WM utility write-offs down below national average

WM utility write-offs down below national average

City sees lowest percentage of unpaid bills in years fol-lowing effort to curb losses


At its July meeting, the West Memphis Utility Commission had an opportunity to review data revealing the city’s smallest percentage of uncollected bill write-offs in more than a decade.

The bad debt peaked in 2014 at $807,000. The latest data, which covered unpaid bills from 2016, came in at $255,000 in overdue bills and accounts long in arrears. West Memphis Utility Department General Manager Todd Pedersen presented the quarter-million- dollar figure to commissioners for consideration earlier this month.

“That’s less than one percent of our gross revenue,” said Pedersen “and that’s the national benchmark standard.”

While the half-million dollars in uncollected debt was impressive, Pedersen told commissioners not to expect continued massive drops in write-offs.

“That was a big number, but from here on it will flatten out,” he said.

“We’ve picked all the low hanging fruit.”

The leading indicator for future bad debt looked healthy, too.

“Our ‘over 90 days past due’ is almost nothing right now,” said Pedersen.

Most of the remaining bad debt came from those that had moved away still owing the city money.

Pedersen attributed the recent improved bill paying rate to efforts across the utility company. All departments chipped in to help with mass shutoffs which peak after hot temperature streaks or cold snaps end.

The general manager lauded the teamwork of the entire company and said the utility office will pull departments together to staff for mass shut-offs after extreme temperatures no longer prohibit disconnections.

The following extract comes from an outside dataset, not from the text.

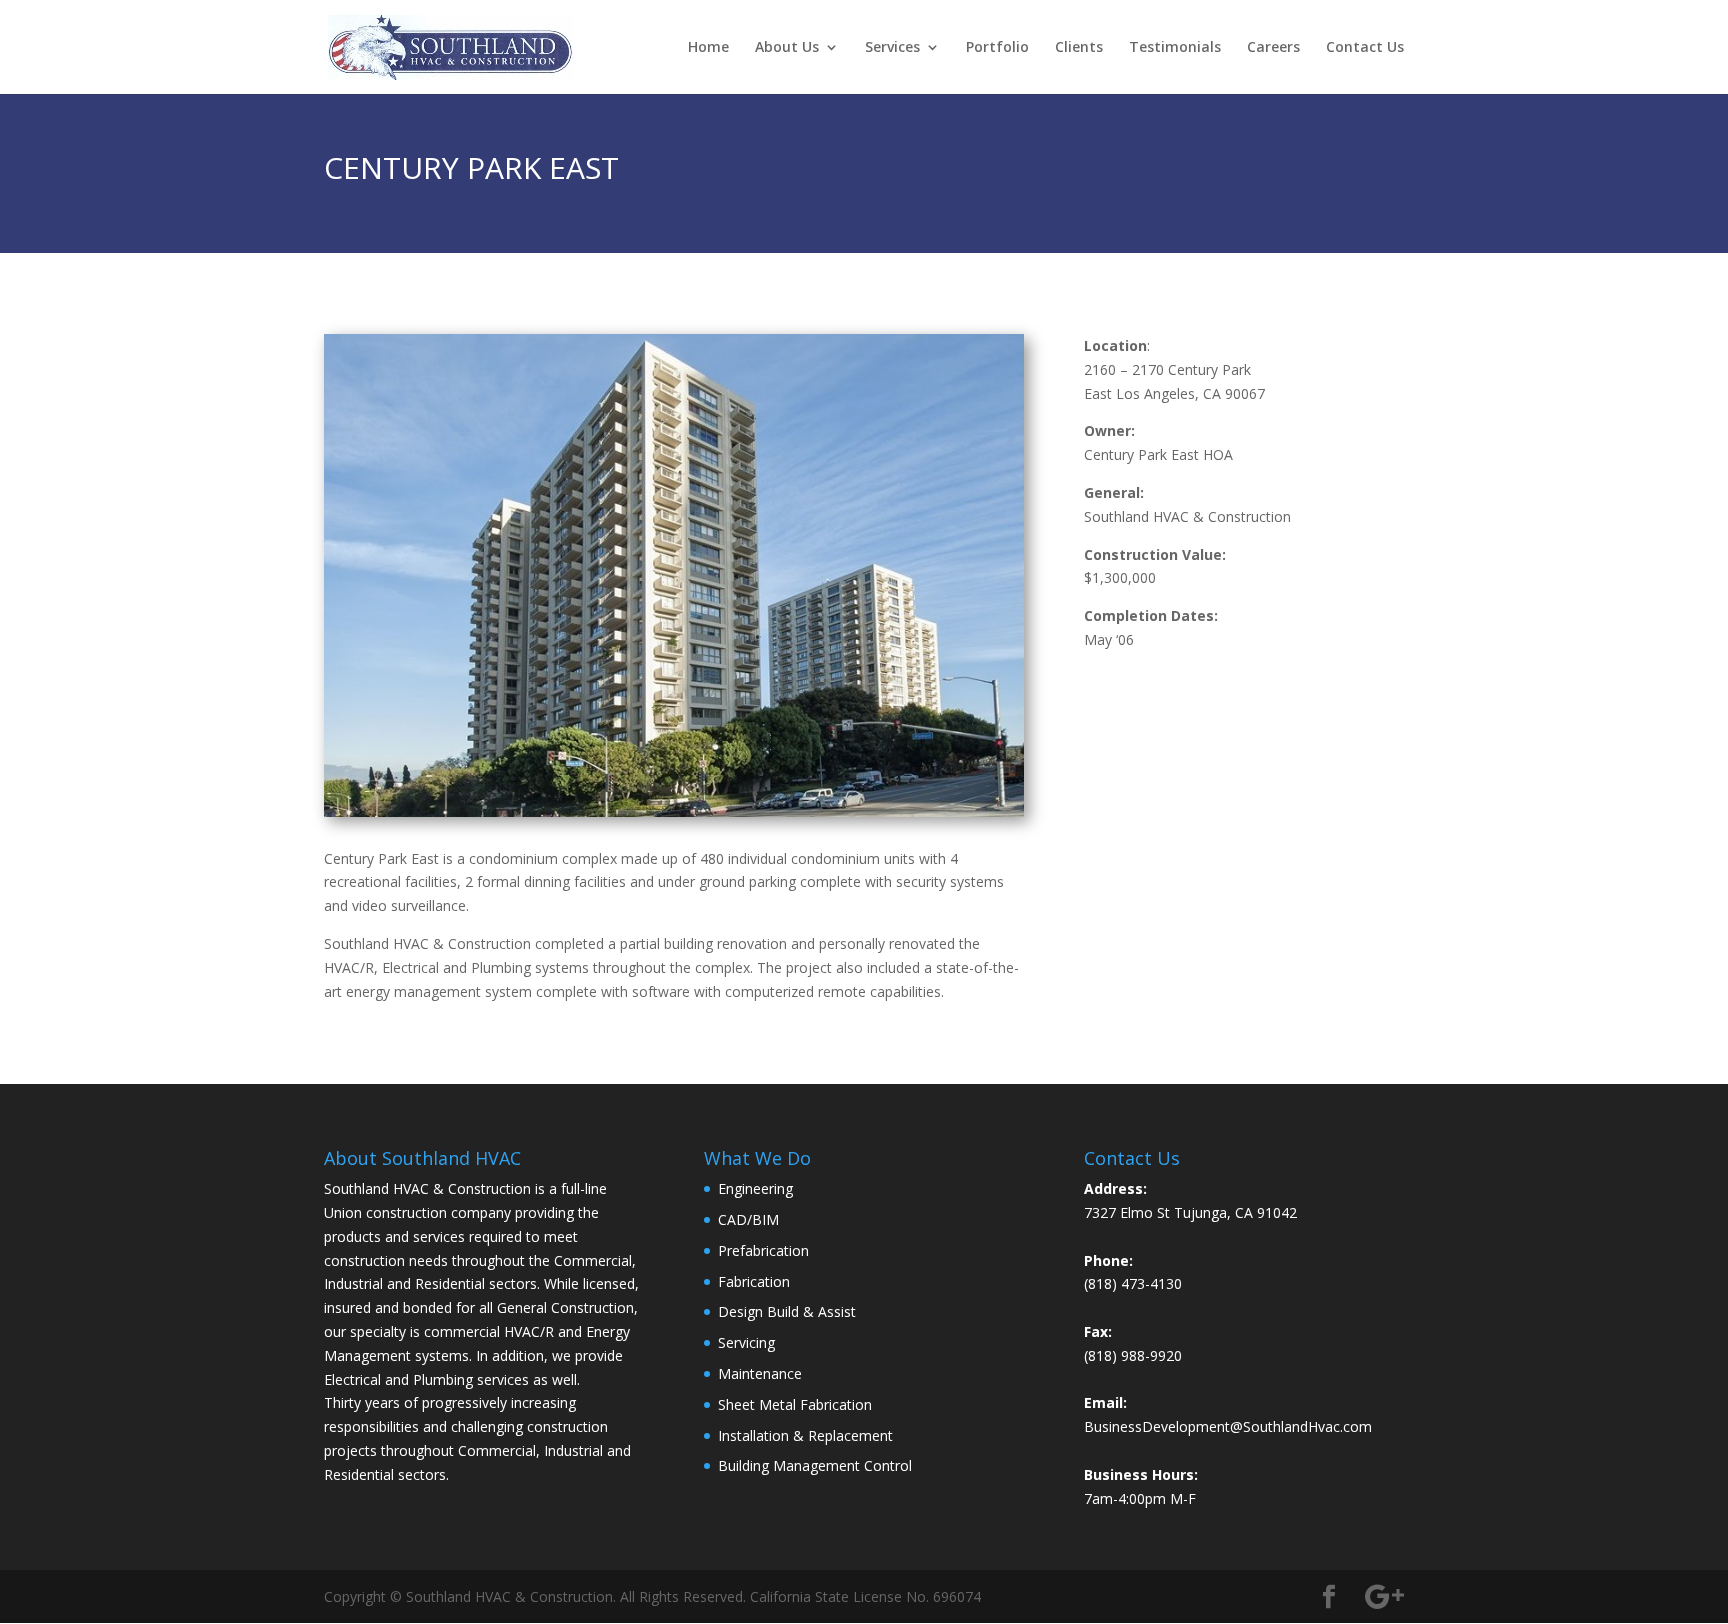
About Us (787, 48)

“We can not cut off if it’s hotter than 95 degrees, or colder than 32,” said Pedersen. “That follows the Public Service Commission guidelines. There are customers that know that and wait to pay until they think we are coming to shut them off.”

Quicker shutoffs resulted after Pedersen’s predecessor, the retired John Rimmer, created a position devoted exclusively to disconnecting and reconnecting services. Disconnecting sooner has prevented over- whelming bills that seem insurmountably hopeless to some customers and has driven down the bad debt at the utility. One position in particular helped stop the losses.

“Shut-offs had always been fit in around other work,” said Pedersen.

“Now, it’s one person’s responsibility on a daily basis to be out there diligently.”

City Councilman Wayne Croom asked if all the old bills must be paid up for the same customer to get service at another address.

There is no credit check taken to determine risk and assign a deposit rate. All residential deposits are a flat $100, but a customer has to pay all back bills to get utility service again, even if they’ve moved.

Commissioner Susan Marshall said old bills must be paid up for the same customer to get new utility service elsewhere in the city.

“We don’t forgive their debt,” said Marshall, “We are just writing it off our books.”